Wilmer Flores hit his third homer of the season and drove in four runs to lead the San Francisco Giants over the Houston Astros 7-2 on Monday night.

Giants starter Jordan Hicks (1-0), who grew up in suburban Houston, allowed only a first-inning single and struck out six in six innings.

There were two on with two outs in the sixth when Flores sent a slider from Luis Contreras into the left-field seats to make it 5-0. The homer came after Flores hit an RBI single in the second to give San Francisco an early lead.

The Astros had managed just one hit and had a runner on second when Jose Altuve singled off Spencer Bivens with two outs in the eighth. Isaac Paredes then smacked a double off the wall in left field to score two runs and cut it to 5-2. Erik Miller took over and struck out Yordan Alvarez to end the inning.

Ronel Blanco (0-1), who threw a no-hitter in his season debut last year, allowed three hits and three runs with three walks in five-plus innings.

LaMonte Wade Jr. had a sacrifice fly in the fifth that made it 2-0.

DATA SECTION:

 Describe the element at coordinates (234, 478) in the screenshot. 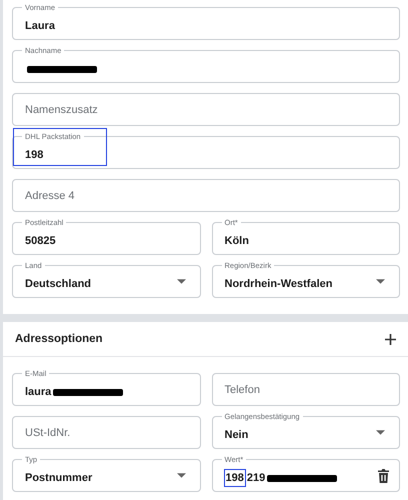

EXERCISE INSTRUCTIONS:
- 1) Translate this sentence from the Giants-Astros game recap into Spanish: "Giants starter Jordan Hicks (1-0), who grew up in suburban Houston, allowed only a first-inning single and struck out six in six innings."
- 2) Write the next part of the Giants-Astros game recap, picking up after its last sentence.

ANSWERS IN ORDER:
- 1) El abridor de los Giants, Jordan Hicks (1-0), quien creció en los suburbios de Houston, permitió solo un sencillo en la primera entrada y ponchó a seis en seis entradas.

- 2)
Christian Walker singled with two outs in the first before Hicks retired the next 14 batters, fanning five straight. Altuve walked with one out in the sixth, but Hicks set down the next two batters to end the inning and his night.

Matt Chapman drove in two runs with a single in the ninth that made it 7-2.

Key moment

The home run by Flores that padded the lead in the sixth.

Key stat

San Francisco’s Bob Melvin managed his 200th career game against the Astros, improving to 99-101 with the victory.

Up next

RHP Hayden Wesneski makes his Houston debut against RHP Logan Webb when the series continues Tuesday night. Wesneski joined the Astros this offseason from the Chicago Cubs as part of the trade for outfielder Kyle Tucker.